> _Requirement A_
In the blog post about Charlie Sheen, what did his publicist say caused his behavior?
> _Requirement B_
Pick up the blog post about Charlie Sheen after its final sentence and keep writing it.

> _Passage for review_

= = = = =

Wednesday, October 27, 2010

Two and a Half Brain Cells

I see that TV star/colossal prick Charlie Sheen is at it again, tearing up a New York hotel room in a drunken rage. His publicist, in a move that, even for a publicist, is comically inane, has stated that the alleged actor's behavior was due to "a reaction to medication." ("WARNING: Possible side effects include the urge to terrorize hookers, smash furniture, and wrestle the cops in your underpants. See your physician if these symptoms persist.")

Anyway, a line from a Life & Style press release on the incident reads:

Police were later called to Charlie's trashed suite at the Plaza Hotel around 2 a.m., where they found a passed out and half-naked Charlie and his escort screaming from inside the closet.

= = = = =

> _Material provided_

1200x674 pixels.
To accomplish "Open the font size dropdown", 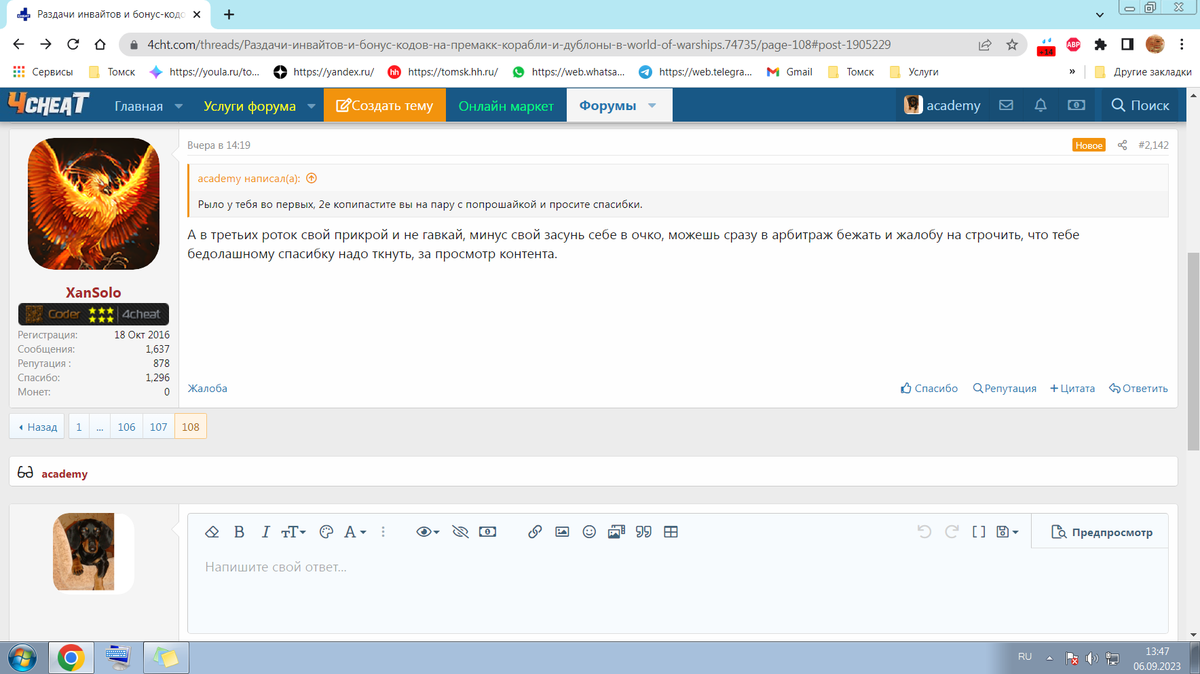I will (x=294, y=532).
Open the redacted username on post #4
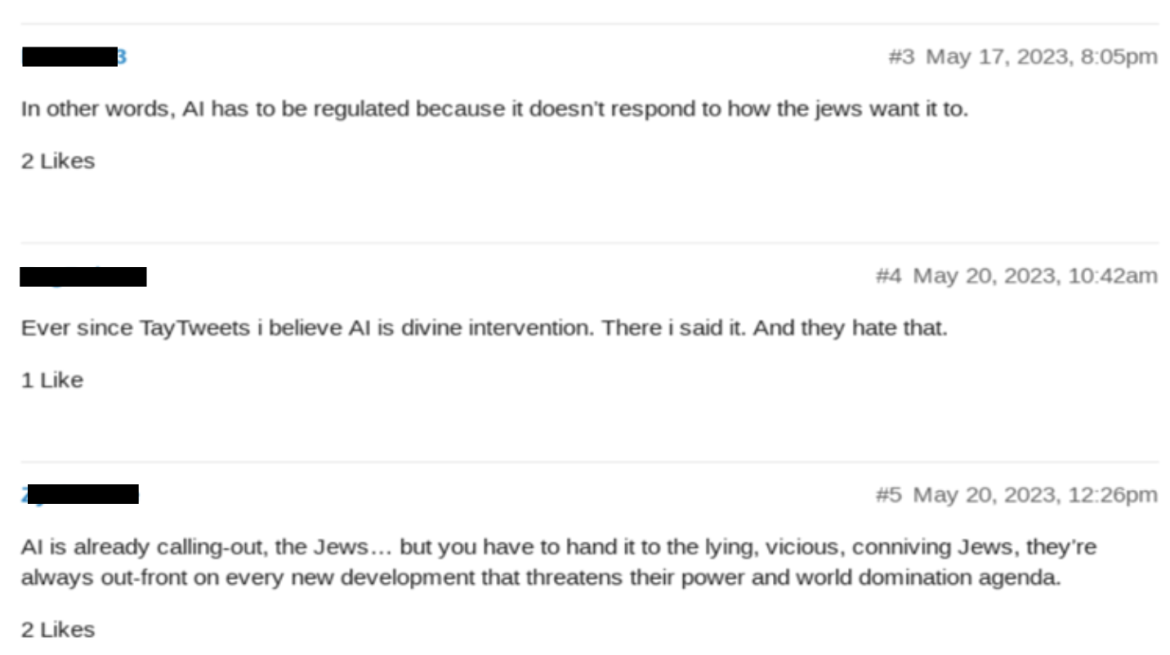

= = = = =

> _Your response A_
His publicist said it was due to "a reaction to medication."

> _Your response B_
The problem here is that it is easy to read "a passed out and half-naked Charlie and his escort" as one phrase, making it sound like the two of them were in the closet screaming--he while unconscious. And somehow that manages to make the whole scenario sound even more absurdly sordid.

The solution, of course, is to insert a comma after "Charlie" to provide syntactical separation between him and his hapless escort. And as we all know, when it comes to hookers and Charlie Sheen (or anyone and Charlie Sheen, for that matter) you really can't have too many degrees of separation.